*Given passage*:
▼
The northern shoveler (Anas clypeata), sometimes known simply as the shoveler, is a common and widespread duck. It breeds in northern areas of Europe and Asia and across most of North America. These migrators winter in southern Europe, Africa, the Indian subcontinent, Southeast Asia, and Central, and northern South America. It is a rare vagrant to Australia. In North America, it breeds along the southern edge of Hudson Bay and west of this body of water, and as far south as the Great Lakes west to Colorado, Nevada, and Oregon.
This species is unmistakable in the northern hemisphere due to its large, spatulate, shovel-like bill. The breeding drake has an iridescent dark green head, white breast and chestnut belly and flanks. In flight, pale blue forewing feathers are revealed, separated from the green speculum by a white border. In early fall the male will have a white crescent on each side of the face. In non-breeding (eclipse) plumage, the drake resembles the female. The female is a drab mottled brown like other dabblers, with plumage much like a female mallard, but easily distinguished by the long broad bill, which is gray tinged with orange on cutting edge and lower mandible. The female's forewing is gray.
This photograph was taken in Port Aransas, Texas. Although it appears to be a loving embrace, these two males are squabbling over a bit of territory and female affection. It appears that one of them is getting the upper hand!
▲
*Excerpted records*:
▼
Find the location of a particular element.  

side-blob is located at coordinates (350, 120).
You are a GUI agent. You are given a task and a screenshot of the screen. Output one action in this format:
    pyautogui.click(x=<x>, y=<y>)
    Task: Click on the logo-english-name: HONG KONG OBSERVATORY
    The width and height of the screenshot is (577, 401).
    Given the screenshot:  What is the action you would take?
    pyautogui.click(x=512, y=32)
▲
*The problem*: Transcribe part of the northern shoveler passage, beginning at the words "This photograph was" and stopping after "the upper hand!".

*Result of this exercise*:
This photograph was taken in Port Aransas, Texas. Although it appears to be a loving embrace, these two males are squabbling over a bit of territory and female affection. It appears that one of them is getting the upper hand!